Here is the reviewers take on their "subframe":

A note on the M&P pistol's frame: The M&P's frame incorporates a "steel chassis". There are two flat pieces of steel molded into the frame on either side of the magazine well. According to Charles Petty (in his American Cop magazine article) these steel strips provide "anchor points"/support for steel frame inserts and the locking block for the barrel, slide rails, and majority of the trigger mechanism. When mounted in the frame and pinned in place, the two steel blocks provide four corners of support and reduce much of the 'flex' associated with polymer frames".

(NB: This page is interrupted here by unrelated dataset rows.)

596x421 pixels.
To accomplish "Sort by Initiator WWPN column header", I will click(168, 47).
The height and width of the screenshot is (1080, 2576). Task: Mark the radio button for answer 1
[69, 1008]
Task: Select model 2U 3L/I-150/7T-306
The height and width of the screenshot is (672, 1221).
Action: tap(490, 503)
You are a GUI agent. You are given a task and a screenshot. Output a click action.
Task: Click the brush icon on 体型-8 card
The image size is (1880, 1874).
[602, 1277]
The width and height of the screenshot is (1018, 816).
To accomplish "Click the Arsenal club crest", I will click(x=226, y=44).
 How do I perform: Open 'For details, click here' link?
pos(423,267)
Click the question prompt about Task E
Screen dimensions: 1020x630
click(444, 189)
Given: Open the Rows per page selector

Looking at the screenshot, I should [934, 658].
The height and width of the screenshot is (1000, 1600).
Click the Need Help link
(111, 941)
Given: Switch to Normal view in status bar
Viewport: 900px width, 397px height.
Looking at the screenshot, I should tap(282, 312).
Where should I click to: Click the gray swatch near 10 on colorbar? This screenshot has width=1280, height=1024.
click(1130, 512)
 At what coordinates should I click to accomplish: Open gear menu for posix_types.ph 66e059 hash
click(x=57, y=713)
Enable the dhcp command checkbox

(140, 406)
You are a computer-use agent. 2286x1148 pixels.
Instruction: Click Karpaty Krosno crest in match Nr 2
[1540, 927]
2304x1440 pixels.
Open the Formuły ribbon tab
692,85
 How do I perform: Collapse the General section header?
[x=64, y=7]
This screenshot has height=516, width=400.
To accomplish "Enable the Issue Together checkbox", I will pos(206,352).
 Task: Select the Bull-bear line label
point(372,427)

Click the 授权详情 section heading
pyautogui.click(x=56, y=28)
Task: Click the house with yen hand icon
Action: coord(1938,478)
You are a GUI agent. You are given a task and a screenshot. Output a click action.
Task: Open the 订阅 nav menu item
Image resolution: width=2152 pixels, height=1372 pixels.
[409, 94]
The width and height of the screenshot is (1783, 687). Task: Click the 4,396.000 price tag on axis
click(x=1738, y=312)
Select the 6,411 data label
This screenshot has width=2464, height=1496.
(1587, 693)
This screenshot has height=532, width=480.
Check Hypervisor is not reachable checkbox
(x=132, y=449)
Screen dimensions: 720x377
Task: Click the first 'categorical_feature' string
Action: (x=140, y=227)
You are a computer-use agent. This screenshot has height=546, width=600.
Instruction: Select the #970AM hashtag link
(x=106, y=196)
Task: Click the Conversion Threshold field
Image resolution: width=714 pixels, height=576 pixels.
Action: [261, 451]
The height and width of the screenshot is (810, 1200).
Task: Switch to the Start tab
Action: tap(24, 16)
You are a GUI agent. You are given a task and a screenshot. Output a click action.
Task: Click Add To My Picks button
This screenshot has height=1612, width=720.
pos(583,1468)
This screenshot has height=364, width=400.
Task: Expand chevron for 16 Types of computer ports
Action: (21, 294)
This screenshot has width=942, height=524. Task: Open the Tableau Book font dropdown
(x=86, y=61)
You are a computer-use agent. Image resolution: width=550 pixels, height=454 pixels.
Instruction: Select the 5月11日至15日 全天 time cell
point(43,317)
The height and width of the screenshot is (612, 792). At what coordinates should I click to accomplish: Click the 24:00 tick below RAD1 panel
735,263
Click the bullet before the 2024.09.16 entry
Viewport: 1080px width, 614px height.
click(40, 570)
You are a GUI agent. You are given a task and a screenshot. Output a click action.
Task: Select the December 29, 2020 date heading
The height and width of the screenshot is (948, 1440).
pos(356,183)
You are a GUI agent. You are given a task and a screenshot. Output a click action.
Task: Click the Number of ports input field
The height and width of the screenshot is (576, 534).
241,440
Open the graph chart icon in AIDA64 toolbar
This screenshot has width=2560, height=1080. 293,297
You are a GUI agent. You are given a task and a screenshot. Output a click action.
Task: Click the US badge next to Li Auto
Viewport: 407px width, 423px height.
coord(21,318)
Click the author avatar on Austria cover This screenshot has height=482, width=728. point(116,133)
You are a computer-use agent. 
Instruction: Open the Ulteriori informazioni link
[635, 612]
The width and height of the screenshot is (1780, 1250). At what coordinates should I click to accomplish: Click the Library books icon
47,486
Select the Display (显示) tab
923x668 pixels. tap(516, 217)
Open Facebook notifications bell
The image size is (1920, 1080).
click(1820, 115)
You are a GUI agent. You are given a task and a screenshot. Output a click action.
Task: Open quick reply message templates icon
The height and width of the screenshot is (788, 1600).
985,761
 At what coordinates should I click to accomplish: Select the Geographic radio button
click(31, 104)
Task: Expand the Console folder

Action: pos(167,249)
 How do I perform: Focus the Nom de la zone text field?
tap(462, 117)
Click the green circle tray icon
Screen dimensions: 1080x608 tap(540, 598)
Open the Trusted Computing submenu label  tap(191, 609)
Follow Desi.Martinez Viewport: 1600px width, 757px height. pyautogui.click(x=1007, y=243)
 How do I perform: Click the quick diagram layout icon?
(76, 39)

My first impression upon reading this was that this reduction of flex isn't a good thing. The fact that my carry Glock 19(G19) flexes upon firing assists in reducing felt recoil forces to me, the shooter. However, Petty states in his article that he conducted a blind test where he had several shooters fire the same ammo through several different polymer pistols of "similar weight", and each of the shooters described the M&P as having the least recoil. Now, I'm not sure how Petty conducted such a blind test, since, even if a shooter keeps his eyes closed (usually not a good thing while shooting), a shooter familiar with various polymer pistols (like the Glock, Springfield Armory XD, Heckler & Koch (HK) USP, P2000, etc.) can still feel which pistol make he's firing.
No mention of the Steyr at all... :( I guess we just fall (as usual), into the "etc" category.